Wealth Inequality: A Hybrid Approach Toward Multidimensional Distributional National Accounts In Europe
提出一个实用框架来编制多维分配国民账户,综合衡量奥地利、芬兰、法国、德国和西班牙的12种可市场化财富成分及其分布,并连接宏观经济统计,揭示各国财富不平等和资产组合结构的差异。
This article proposes a practically feasible framework for compiling Multidimensional Distributional National Accounts (MDINAs) serving two functions: a comprehensive measure of (components of) net worth and their distribution, and a link to macroeconomic statistics. I break down 12 components of marketable wealth by wealth and income groups, and three functions of wealth for Austria, Finland, France, Germany, and Spain. MDINA complemented by summary indicators reveal large heterogeneity in the degree of inequality, and shed light on differences in the structure of wealth portfolios across and within countries.
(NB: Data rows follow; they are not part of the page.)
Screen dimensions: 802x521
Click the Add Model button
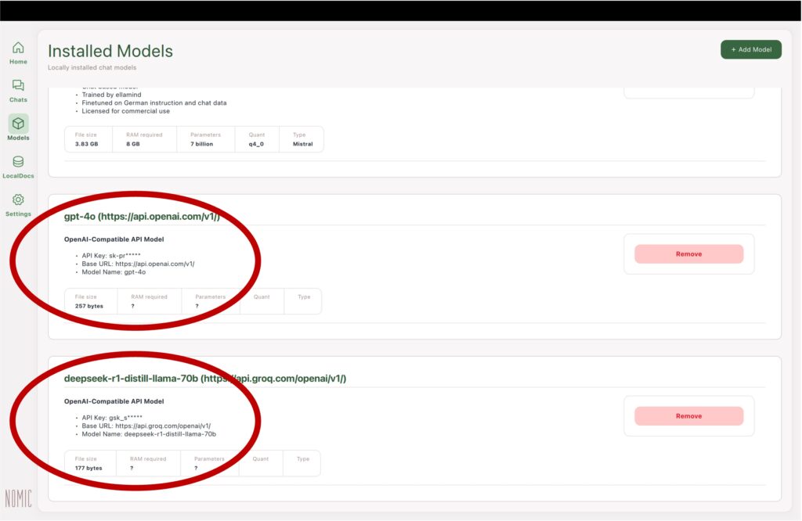tap(750, 49)
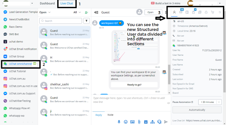
Task: Open the user profile tab icon
Action: click(174, 12)
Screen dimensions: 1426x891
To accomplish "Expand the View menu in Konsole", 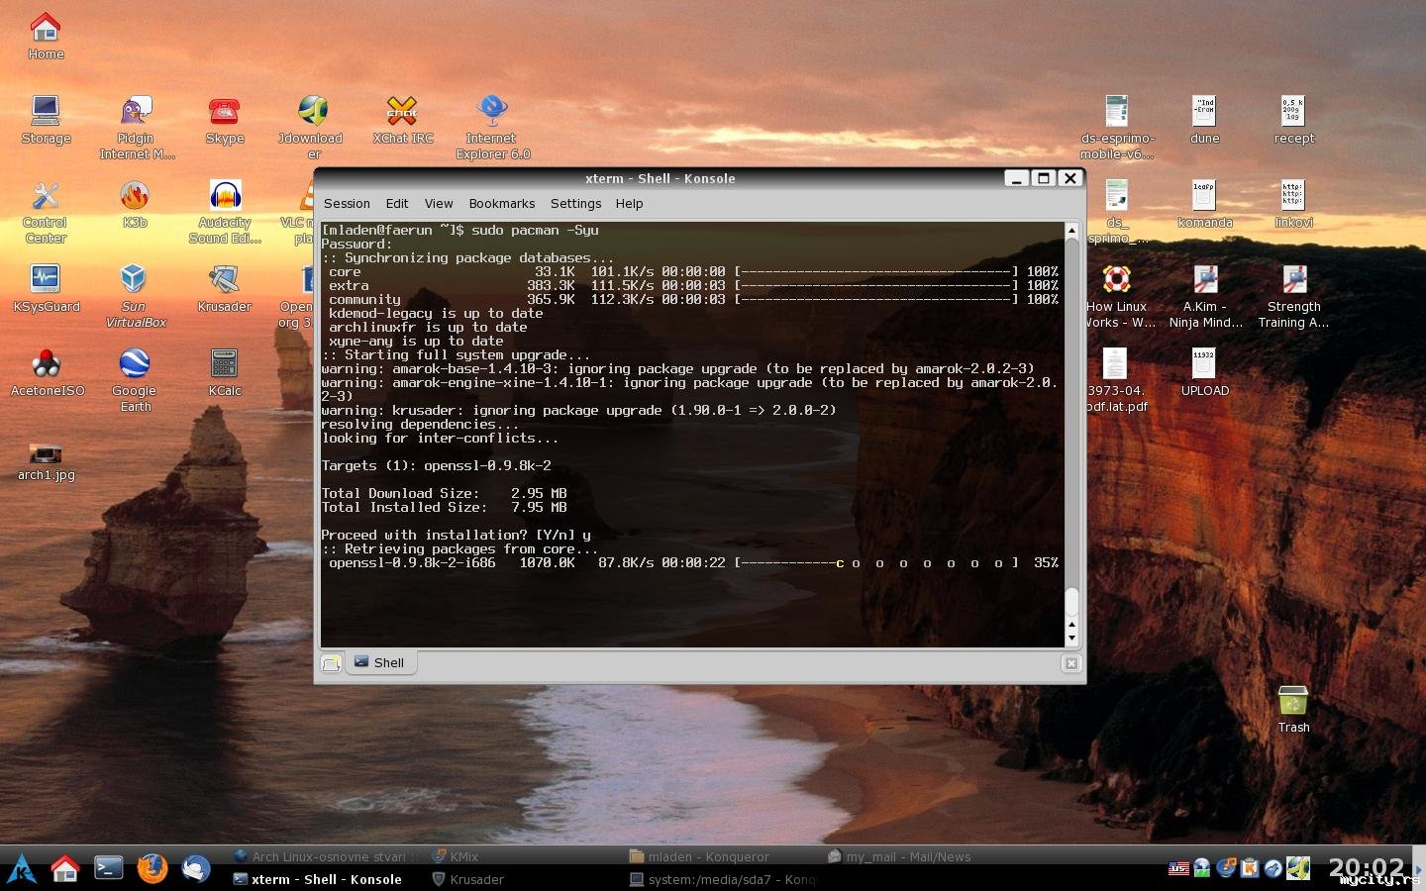I will [438, 204].
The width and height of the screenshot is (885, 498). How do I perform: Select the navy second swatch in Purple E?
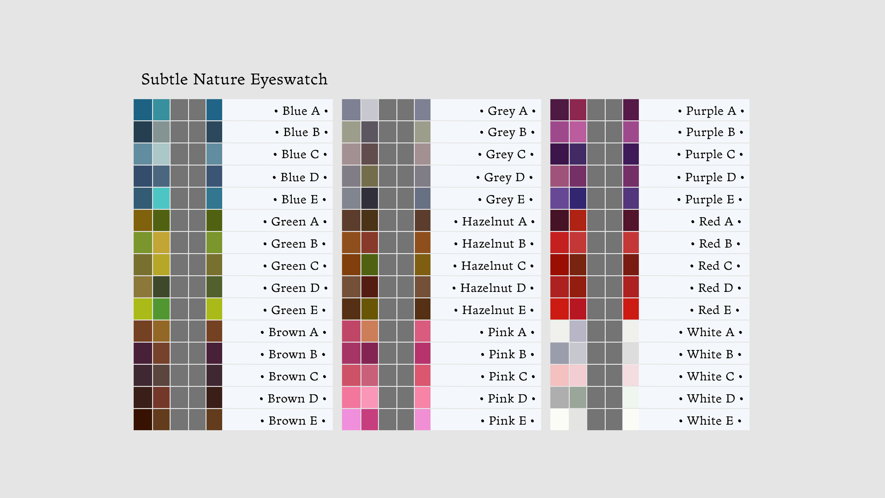tap(578, 198)
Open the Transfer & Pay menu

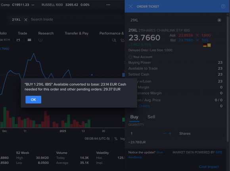pyautogui.click(x=77, y=33)
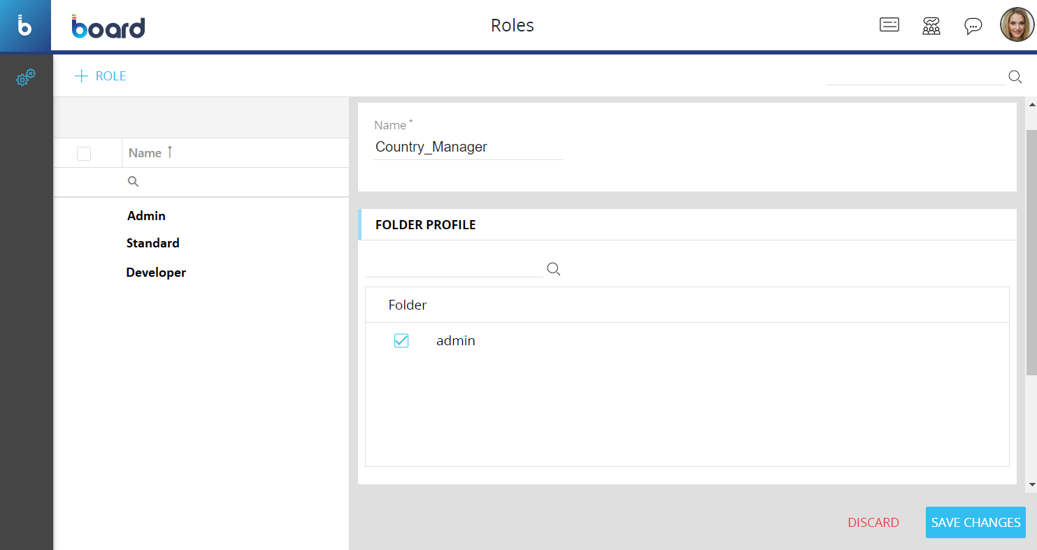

I combine data collected in the largely harmonized HFCS survey and adjust for remaining differences in survey modes regarding the treatment of the top tail using (Generalized) Pareto models estimated from rich lists or top wealth shares derived from tax data and leaked information on wealth held in offshore tax havens. Measured inequality increases strongest in countries where surveys refrain from appropriate top‐tail corrections.